Among the team is Ray Mendoza (D’Pharoah Woon-A-Tai), commanding officer Erik (Will Poulter), sniper Elliott (Cosmo Jarvis), MacDonald (Michael Gandolfini) and Sam (Joseph Quinn) as well as two Iraqi scouts working with them and the first measured and meticulous half hour or so covers the tedium of their waiting and watching anything that might be deemed suspicious as Elliott observes  through his sniper rifle’s sights at the jihadis in the street clearly up to something. It’s an increasingly tense watch for all of them and as in Alex Garland’s previous film, ‘Civil War’ there’s an excellent use of sound that emphasises Elliot’s breathing as he watches the potential insurgents over the road. At times the silence is deafening.  It’s when he hands over to a less experienced colleague as he goes to take a break that things go awry when there’s a momentary glimpse of a jihadi taking a heavy duty machine gun into the opposite house. The Navy SEAL hesitates in the split second he has to make the decision to shoot but it’s too late to take the shot. Shortly after it sees the teams position under attack.
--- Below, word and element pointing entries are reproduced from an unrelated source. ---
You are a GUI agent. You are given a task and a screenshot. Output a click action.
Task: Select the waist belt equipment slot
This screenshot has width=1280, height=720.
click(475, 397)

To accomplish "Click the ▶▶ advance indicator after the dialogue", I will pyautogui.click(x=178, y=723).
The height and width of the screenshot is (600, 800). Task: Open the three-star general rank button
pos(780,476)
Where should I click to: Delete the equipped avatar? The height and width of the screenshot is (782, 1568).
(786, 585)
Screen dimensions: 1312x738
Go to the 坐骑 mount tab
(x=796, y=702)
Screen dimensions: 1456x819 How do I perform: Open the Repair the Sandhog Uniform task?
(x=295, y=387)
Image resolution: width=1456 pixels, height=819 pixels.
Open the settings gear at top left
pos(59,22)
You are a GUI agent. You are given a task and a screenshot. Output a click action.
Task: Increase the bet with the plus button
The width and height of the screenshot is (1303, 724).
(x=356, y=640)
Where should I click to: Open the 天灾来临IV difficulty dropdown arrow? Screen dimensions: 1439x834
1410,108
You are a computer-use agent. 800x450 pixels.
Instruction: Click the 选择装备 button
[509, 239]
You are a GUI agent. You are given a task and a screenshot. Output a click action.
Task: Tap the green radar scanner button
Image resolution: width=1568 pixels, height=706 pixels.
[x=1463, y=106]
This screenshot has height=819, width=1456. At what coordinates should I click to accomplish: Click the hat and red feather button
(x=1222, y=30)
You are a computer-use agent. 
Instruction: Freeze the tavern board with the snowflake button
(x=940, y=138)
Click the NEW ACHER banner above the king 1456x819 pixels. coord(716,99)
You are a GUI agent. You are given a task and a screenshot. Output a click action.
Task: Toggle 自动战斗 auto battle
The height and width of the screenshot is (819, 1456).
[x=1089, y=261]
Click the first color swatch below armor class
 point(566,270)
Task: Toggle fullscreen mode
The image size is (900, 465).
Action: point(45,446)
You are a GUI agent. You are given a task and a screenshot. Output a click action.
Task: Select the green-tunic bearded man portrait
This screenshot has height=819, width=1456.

What follows in apparent real time sees the soldiers undergo a furious bombardment of fire and explosions that sees a rescue carrier destroyed and two colleagues severely injured. Retreating to the cover of the apartment the SEALS lose air cover and their base refuses to send another rescue vehicle.

Their fight is brilliantly realised with again the sound central to much of the action as low flying jets provide a ‘show of force’, and the explosions mute the hearing of both the soldiers and in turn the audience. The films many strengths is its realism thanks to the help of Ray Mendoza himself who had been a soldier in this particular incident and has acted as a military advisor on Garland’s Civil War and now co-writes and co-directs from what we are told is a film based on memories of what happened.

Warfare compresses the incident into an effective and gruelling 95 minute running times that takes you into the heart of the trauma and dilemma the soldiers find themselves but we never really find out  much about the team. Equally the Iraqi civilian residents whose apartment they commandeer are bundled away out of sight into a room and ignored for much of the film until near the end.  But whilst like all of Alex Garland’s films, Warfare is well made and wholly compelling nit there’s a sense  of wondering just why this particular story has been made into a film. It’s not an anti-war film, there’s no political insight, it has no narrative but is instead episodic albeit out of necessity as it is based on the soldiers memories. Not that that takes away from how well made Warfare is but Garland’s films have always had  more beyond the surface and that’s just not the case here.